Tack fused followed by full fuse, 3 layers of glass no directly overlapping

Glass Work

Materials

Glass pieces

Glass cutting tools

Tweezers or other tool to sort through glass

Glass scoring tool

Cutting Mat

Safety Goggles

Heat safe wire

Glass Kiln

Crazy Glue or Elmer’s Glue

optional: colored construction paper for planning designs and color schemes

NO FOOD OR DRINK!!!

Image Above: Glass magnet, tack fused then full fused.

Process of Fusing Glass

  1. Gather materials. Select glass pieces and colors.

    • be sure to use a tool to dig through the glass, NOT fingers

    • wear safety goggles AT ALL TIMES, especially when others are cutting glass around you.

  2. Assemble pieces to fuse by layering glass (up to 3 layers).

    • TO CUT: Use scoring tool to draw a line where you want to cut. Line the notch on the cutting tool up with the scored line and pinch glass with it. Glass should break neatly along the score line.

  3. When design is finalized, apply krazy glue to attach the pieces together. Add heat wires between layers of glass, with one 1/2 loop out to create the hook for hanging art if desired.

  4. When your pieces are ready to fire, set them in the kiln, with a layer of kiln paper down. NO GLASS SHOULD BE OVER THE EDGE. Close the kiln.

  5. For a full fuse (glass completely fused smoothly): Set the kiln to medium slump fuse.

    • For a tack fuse (Pieces soften but keep separate shapes): Set the kiln to medium tack fuse.

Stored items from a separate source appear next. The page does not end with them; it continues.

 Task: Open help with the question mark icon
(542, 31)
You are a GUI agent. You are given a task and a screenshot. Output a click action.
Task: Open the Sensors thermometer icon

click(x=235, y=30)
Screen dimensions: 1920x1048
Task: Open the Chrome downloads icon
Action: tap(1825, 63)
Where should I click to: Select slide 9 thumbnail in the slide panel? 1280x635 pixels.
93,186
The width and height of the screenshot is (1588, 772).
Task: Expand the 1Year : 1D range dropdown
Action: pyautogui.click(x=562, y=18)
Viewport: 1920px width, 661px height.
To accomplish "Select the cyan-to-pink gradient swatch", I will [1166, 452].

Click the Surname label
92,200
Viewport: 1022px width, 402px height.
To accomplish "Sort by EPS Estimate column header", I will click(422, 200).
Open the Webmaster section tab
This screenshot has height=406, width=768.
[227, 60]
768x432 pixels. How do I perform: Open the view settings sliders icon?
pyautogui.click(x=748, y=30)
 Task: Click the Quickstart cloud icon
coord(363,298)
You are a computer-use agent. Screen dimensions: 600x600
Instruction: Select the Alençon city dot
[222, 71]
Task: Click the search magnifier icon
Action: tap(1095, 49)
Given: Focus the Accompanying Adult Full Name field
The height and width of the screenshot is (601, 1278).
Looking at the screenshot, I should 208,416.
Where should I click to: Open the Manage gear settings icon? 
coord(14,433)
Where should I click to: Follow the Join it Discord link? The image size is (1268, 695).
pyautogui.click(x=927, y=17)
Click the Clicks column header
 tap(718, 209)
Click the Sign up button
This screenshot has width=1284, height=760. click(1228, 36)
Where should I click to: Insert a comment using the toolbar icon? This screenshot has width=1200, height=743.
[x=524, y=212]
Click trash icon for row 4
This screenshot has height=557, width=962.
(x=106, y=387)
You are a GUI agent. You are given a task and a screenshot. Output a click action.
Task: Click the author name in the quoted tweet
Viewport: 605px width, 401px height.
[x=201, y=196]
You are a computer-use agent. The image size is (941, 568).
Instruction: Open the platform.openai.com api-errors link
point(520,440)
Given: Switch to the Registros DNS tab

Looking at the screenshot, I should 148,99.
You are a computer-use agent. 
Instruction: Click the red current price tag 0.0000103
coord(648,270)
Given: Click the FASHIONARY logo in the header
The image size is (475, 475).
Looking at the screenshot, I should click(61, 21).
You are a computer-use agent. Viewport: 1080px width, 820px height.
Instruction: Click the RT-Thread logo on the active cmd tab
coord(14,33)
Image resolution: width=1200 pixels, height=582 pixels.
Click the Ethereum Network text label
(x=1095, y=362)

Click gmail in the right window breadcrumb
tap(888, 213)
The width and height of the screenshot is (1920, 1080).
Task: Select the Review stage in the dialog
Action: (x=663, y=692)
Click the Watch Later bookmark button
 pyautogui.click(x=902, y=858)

  6. Check your pieces! If they are done, option to add clasps or pin backs with krazy glue. If you aren’t satisfied with the tack fuse, you can fire again for full fuse.

Classroom Application

Glass would be best in a high school classroom due to safety considerations, (krazy glue, sharp tools, small pieces, safety googles etc.) As the teacher, I would operate the kiln. If my students were in an higher level elective art class, I would maybe have them watch and/or help load the kiln so they can learn another technical step. Introducing them how to load and start the kiln would contribute to learning but I want to focus the lesson time on design work.

If I had access and materials I would love to facilitate a glass unit or a glass class in a high school.

Fusing glass, stained glass and mosaic are all opportunities for creation with glass. Each have very different procedures so they would be separate units, enough for a full class focused on glass alone.

Fusing glass could be integrated into a ceramics unit. Students could fire their small pendant sized glass work into ceramics pieces, adding an interesting edge to both ceramics and glass work. Another art crossover with glass could be into metalworking, where students could use the glass to make interesting jewelry pieces.